→ WHAT YOU WILL DO
The span to repeat in the listing below runs from the line containing "Toggle the checkbox for product row 3" to the line containing "The width and height of the screenshot is (897, 725).", inclusive. Repeat it exactly, and only it.

→ DATA

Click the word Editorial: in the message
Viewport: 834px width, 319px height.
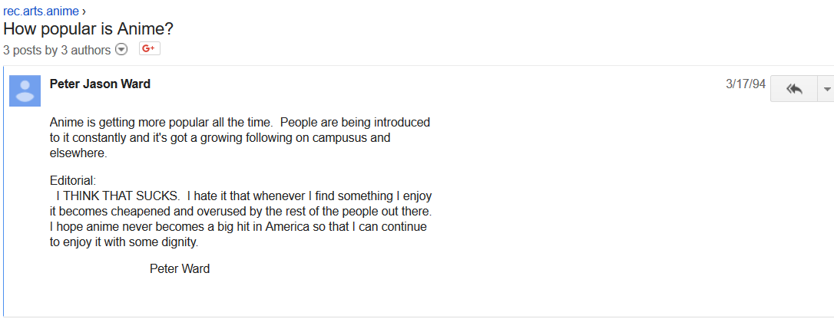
--
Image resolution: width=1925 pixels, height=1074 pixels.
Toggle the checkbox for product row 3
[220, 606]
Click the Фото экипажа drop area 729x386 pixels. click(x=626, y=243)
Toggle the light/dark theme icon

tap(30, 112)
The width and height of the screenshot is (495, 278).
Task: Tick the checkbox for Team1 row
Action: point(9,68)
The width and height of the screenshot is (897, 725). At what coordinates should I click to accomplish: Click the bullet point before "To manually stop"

→ RESPONSE TO THIS EXERCISE
Toggle the checkbox for product row 3
[220, 606]
Click the Фото экипажа drop area 729x386 pixels. click(x=626, y=243)
Toggle the light/dark theme icon

tap(30, 112)
The width and height of the screenshot is (495, 278).
Task: Tick the checkbox for Team1 row
Action: point(9,68)
The width and height of the screenshot is (897, 725). At what coordinates should I click to accomplish: Click the bullet point before "To manually stop"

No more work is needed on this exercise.